Problem requirements: Down to the final line, print the records below exactly and without pictures.

[Stored data]

.....

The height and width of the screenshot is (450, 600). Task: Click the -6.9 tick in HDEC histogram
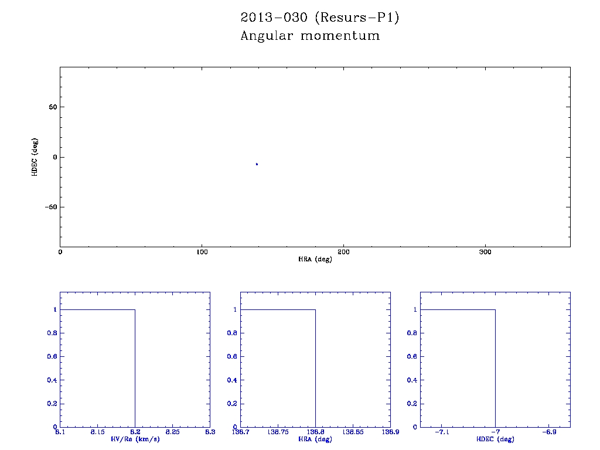click(548, 432)
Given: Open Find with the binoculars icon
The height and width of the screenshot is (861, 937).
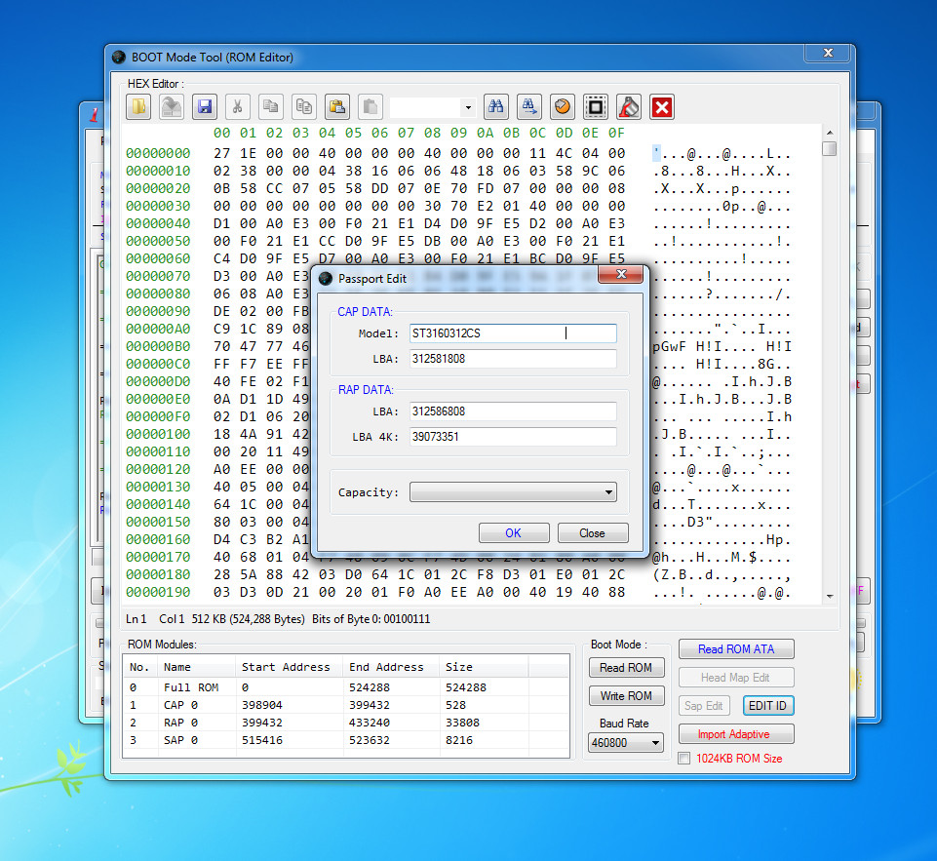Looking at the screenshot, I should tap(496, 107).
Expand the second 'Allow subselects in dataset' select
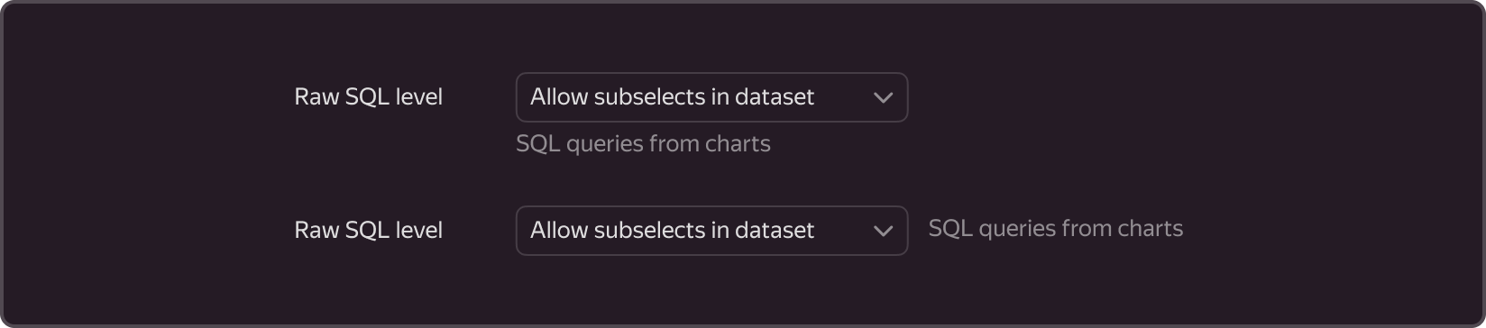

.....

Exercise response:
The height and width of the screenshot is (450, 600). Task: Click the -6.9 tick in HDEC histogram
click(548, 432)
Given: Open Find with the binoculars icon
The height and width of the screenshot is (861, 937).
Looking at the screenshot, I should tap(496, 107).
Expand the second 'Allow subselects in dataset' select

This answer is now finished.